=== CONSIGNES À SUIVRE ===
Pouvez-vous recopier mot pour mot le passage de l'extrait ci-dessous sur les invendus du marché de Colobane, en commençant aux mots « Une anticipation basée » et en vous arrêtant après « ces vêtements adaptés. » ?

=== EXTRAIT DE PAGE ===
-------

En effet, avec la baisse de température notée le début du mois, avec des précipitations ou pluies hors saison enregistrées entre les 2, 3 et même 4 décembre 2024 dans plusieurs régions du pays dont celles du Nord et de l’Ouest notamment à Dakar, nombre de commerçants, «sentant ainsi la fraicheur s’installer» enfin, ont investi dans ces vêtements contre le froid. Mais, le froid tarde escompté encore. Pis, à leur grande surprise, les températures ont vite grimpé, dépassant souvent les 32°C depuis lors. Ce qui fait que des grossistes et détaillants du marché «fëgg jaay» de Colobane se retrouvent avec des stocks encombrants : c’est de l’argent bloqué entrainant des pertes qui s’accumulent.
Une anticipation basée sur les habitudes passées
Certains commerçants du marché Colobane adaptent et font leurs achats par anticipation en fonction des saisons climatiques et des habitudes. Depuis des décennies, la période de l’harmattan, qui s’étend de novembre à mars, marquée par «un vent du Nord-est, très chaud le jour, plus froid la nuit, très sec et le plus souvent chargé de poussière» est caractérisé par «un alizé continental» avec des températures qui «chutent et où l’air devient sec et frais». Une fraîcheur qui constitue une véritable aubaine pour eux, permettant l’écoulement de ces vêtements adaptés.

-------

=== SEGMENT DE DONNÉES ===
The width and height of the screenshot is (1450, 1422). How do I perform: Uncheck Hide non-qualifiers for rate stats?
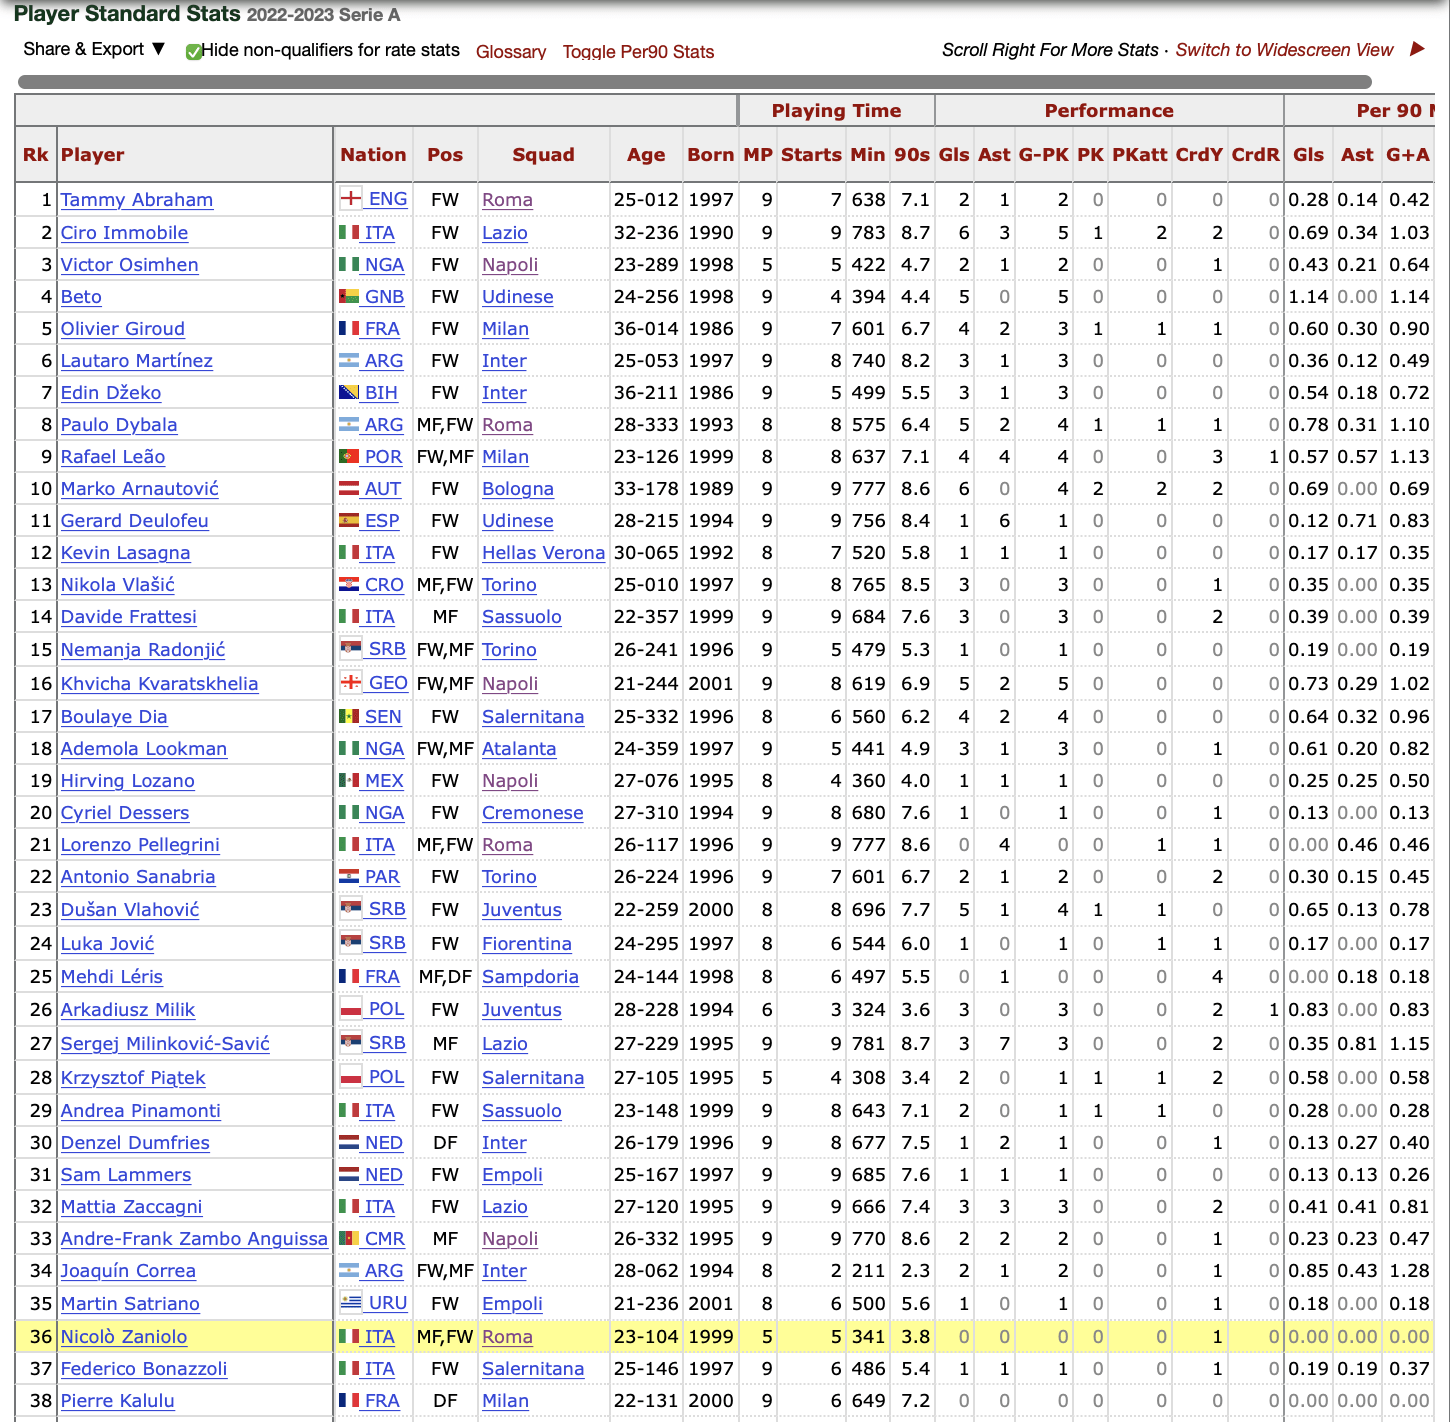coord(194,51)

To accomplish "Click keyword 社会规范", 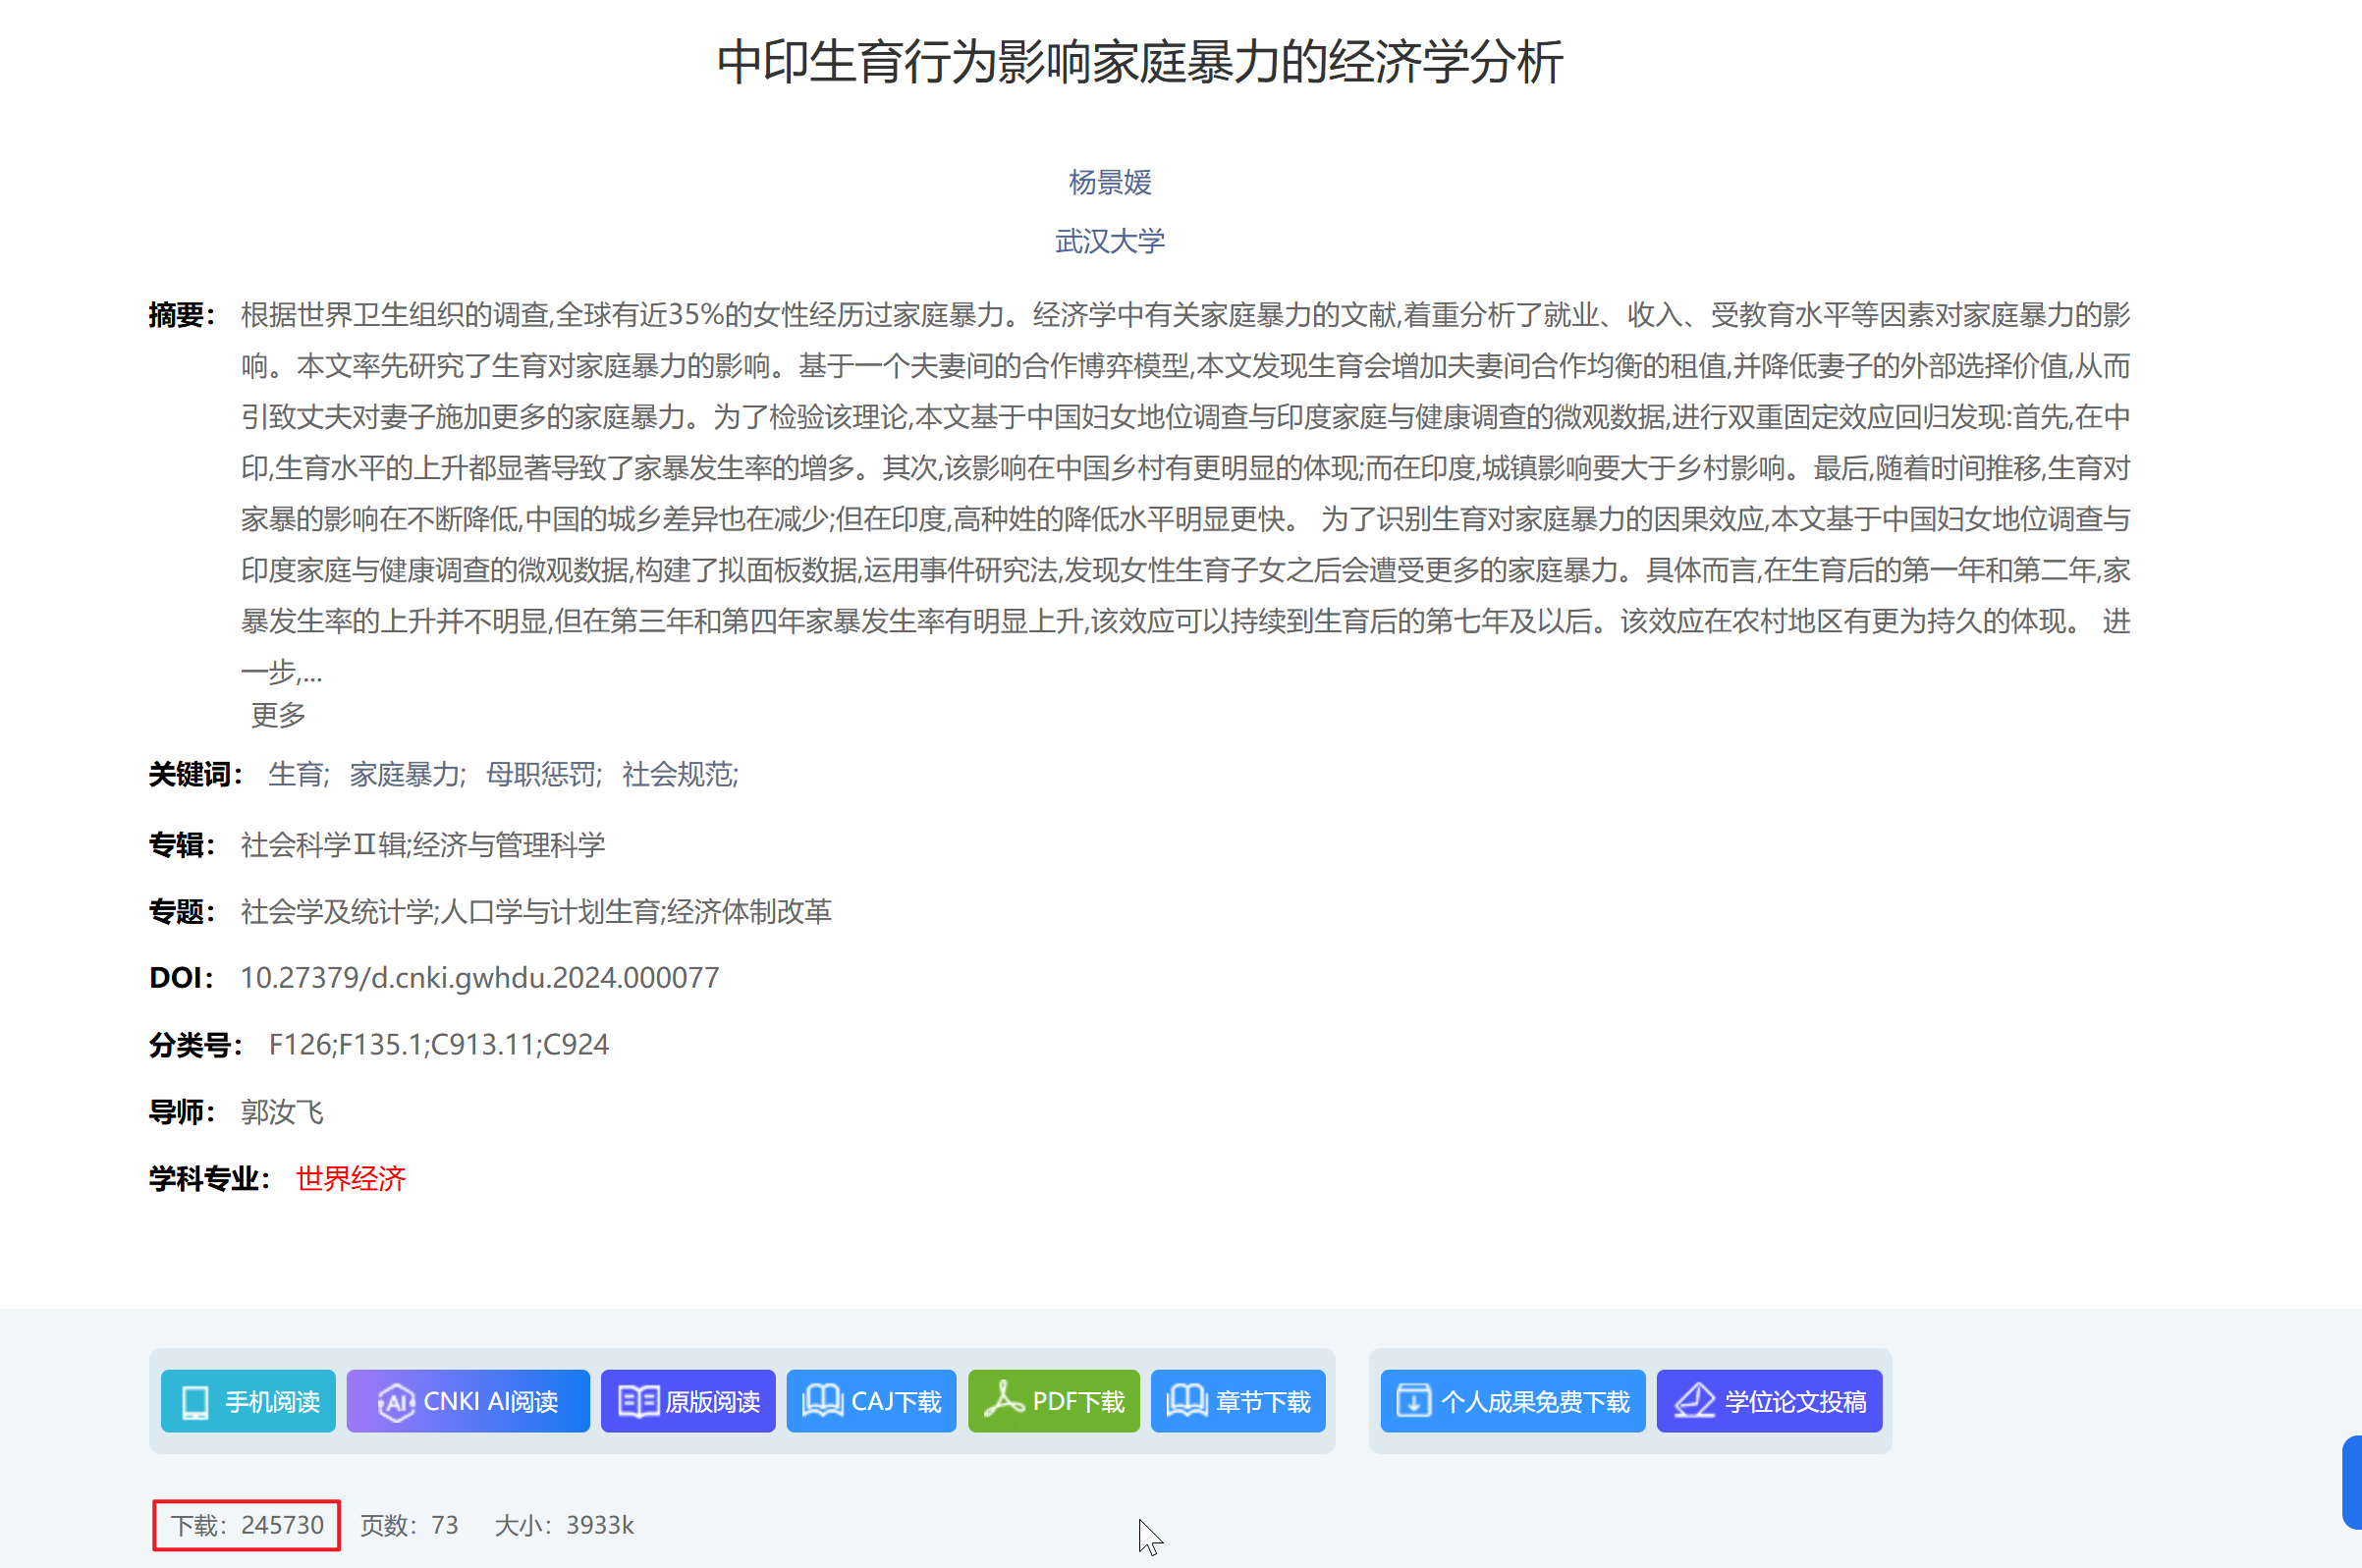I will coord(678,774).
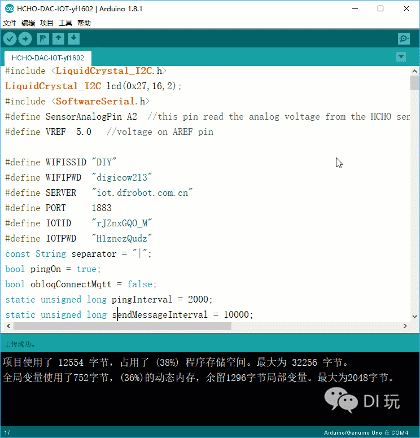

-------

=== EN RÉPONSE ===
Une anticipation basée sur les habitudes passées
Certains commerçants du marché Colobane adaptent et font leurs achats par anticipation en fonction des saisons climatiques et des habitudes. Depuis des décennies, la période de l’harmattan, qui s’étend de novembre à mars, marquée par «un vent du Nord-est, très chaud le jour, plus froid la nuit, très sec et le plus souvent chargé de poussière» est caractérisé par «un alizé continental» avec des températures qui «chutent et où l’air devient sec et frais». Une fraîcheur qui constitue une véritable aubaine pour eux, permettant l’écoulement de ces vêtements adaptés.